• **Exercise aim**
Below are some records. Return exactly the lines from the one with "Task: Enable the Offset checkbox" to the one with "1372x896 pixels.", and nothing else.

(Records from a collection)
= = = =

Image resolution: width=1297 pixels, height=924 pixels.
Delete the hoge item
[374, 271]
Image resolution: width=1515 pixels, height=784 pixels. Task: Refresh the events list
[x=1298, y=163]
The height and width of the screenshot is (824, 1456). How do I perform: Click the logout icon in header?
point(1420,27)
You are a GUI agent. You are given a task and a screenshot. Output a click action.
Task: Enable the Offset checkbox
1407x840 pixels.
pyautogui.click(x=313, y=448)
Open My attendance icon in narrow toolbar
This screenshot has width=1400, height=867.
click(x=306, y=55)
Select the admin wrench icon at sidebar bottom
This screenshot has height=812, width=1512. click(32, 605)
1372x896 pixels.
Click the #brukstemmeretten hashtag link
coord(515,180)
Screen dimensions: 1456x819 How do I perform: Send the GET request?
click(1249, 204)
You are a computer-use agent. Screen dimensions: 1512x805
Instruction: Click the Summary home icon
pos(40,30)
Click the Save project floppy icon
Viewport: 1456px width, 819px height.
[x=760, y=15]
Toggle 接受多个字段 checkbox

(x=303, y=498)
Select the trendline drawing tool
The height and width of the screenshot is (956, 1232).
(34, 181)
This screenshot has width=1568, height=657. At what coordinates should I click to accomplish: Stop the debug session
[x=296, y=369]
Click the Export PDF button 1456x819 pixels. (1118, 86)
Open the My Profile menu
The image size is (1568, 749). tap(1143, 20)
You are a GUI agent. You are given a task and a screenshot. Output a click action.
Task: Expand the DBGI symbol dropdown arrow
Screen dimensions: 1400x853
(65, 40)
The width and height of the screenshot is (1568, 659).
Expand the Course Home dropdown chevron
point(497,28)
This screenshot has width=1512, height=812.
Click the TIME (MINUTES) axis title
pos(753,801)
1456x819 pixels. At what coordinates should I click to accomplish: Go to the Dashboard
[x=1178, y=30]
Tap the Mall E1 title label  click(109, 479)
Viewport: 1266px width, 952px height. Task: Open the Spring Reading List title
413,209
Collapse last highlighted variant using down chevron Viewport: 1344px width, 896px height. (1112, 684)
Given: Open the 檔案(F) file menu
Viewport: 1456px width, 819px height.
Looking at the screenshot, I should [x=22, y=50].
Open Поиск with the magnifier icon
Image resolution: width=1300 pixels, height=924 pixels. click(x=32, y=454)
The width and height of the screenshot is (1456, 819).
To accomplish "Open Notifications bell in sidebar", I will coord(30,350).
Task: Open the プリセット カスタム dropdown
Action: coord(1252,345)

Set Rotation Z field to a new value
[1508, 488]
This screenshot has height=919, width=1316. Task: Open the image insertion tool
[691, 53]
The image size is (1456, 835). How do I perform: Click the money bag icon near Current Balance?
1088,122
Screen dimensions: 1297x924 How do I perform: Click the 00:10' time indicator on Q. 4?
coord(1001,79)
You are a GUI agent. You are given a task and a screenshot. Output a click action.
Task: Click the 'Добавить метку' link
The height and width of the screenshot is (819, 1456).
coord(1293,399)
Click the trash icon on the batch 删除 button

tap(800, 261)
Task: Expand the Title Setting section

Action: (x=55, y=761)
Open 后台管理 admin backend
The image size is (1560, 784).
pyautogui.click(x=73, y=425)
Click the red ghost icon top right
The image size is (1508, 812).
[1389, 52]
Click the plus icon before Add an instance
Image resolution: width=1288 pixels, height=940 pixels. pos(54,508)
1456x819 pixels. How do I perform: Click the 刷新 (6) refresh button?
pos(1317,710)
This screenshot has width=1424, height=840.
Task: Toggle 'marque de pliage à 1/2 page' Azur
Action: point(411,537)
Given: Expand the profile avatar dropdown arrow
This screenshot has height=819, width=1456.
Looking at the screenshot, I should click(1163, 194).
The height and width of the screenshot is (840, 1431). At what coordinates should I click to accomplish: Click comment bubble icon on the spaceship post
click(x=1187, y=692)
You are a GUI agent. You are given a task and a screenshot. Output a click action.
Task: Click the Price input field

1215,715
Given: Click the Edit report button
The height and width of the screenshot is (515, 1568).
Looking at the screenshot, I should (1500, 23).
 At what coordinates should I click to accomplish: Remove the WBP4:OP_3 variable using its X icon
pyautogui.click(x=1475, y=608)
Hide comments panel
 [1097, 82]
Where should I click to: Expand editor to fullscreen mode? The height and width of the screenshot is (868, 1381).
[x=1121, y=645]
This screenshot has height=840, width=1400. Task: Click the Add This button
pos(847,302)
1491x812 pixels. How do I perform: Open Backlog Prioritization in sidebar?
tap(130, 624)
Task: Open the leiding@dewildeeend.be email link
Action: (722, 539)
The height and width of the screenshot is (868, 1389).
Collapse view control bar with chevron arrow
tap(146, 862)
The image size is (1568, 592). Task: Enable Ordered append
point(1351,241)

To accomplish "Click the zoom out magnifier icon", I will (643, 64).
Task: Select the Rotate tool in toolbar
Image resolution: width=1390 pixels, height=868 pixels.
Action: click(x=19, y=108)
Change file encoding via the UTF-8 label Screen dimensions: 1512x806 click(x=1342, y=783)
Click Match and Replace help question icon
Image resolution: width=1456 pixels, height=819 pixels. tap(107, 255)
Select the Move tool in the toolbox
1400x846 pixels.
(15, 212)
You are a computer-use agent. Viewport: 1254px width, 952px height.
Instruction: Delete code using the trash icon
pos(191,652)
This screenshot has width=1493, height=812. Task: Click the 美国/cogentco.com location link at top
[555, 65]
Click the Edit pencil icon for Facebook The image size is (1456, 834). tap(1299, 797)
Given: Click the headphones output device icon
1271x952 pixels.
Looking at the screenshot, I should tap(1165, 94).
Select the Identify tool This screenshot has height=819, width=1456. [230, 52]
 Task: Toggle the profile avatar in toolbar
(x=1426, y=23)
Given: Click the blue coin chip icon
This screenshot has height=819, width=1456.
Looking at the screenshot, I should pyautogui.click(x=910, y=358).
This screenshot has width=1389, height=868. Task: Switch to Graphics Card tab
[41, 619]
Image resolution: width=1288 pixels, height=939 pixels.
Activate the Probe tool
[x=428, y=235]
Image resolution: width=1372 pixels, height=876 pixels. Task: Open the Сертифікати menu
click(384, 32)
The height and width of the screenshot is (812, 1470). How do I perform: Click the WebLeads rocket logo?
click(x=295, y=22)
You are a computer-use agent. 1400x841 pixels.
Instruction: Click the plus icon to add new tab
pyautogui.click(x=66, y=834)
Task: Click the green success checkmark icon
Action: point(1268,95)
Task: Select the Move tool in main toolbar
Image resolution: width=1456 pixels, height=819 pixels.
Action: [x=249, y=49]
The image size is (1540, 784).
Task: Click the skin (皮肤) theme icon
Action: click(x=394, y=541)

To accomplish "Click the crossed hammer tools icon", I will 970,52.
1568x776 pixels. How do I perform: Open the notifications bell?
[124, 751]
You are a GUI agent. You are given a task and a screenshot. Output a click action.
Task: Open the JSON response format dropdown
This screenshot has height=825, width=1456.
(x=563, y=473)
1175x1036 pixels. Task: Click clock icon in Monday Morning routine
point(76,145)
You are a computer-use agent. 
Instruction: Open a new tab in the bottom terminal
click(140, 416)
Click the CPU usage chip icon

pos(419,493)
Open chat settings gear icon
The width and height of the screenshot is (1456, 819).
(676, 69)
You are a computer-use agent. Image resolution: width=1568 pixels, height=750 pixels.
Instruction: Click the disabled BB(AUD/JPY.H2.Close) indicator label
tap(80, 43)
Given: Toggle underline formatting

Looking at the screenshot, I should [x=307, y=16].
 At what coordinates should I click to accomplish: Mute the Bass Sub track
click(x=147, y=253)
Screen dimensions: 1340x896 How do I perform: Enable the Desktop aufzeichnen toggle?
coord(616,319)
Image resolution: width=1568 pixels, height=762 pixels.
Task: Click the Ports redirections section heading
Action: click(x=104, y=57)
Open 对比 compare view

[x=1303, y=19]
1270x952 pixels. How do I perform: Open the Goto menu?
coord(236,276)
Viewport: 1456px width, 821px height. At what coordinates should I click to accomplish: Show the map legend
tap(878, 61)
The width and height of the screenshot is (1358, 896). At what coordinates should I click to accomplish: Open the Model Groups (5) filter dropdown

= = = =

• **Task result**
Task: Enable the Offset checkbox
1407x840 pixels.
pyautogui.click(x=313, y=448)
Open My attendance icon in narrow toolbar
This screenshot has width=1400, height=867.
click(x=306, y=55)
Select the admin wrench icon at sidebar bottom
This screenshot has height=812, width=1512. click(32, 605)
1372x896 pixels.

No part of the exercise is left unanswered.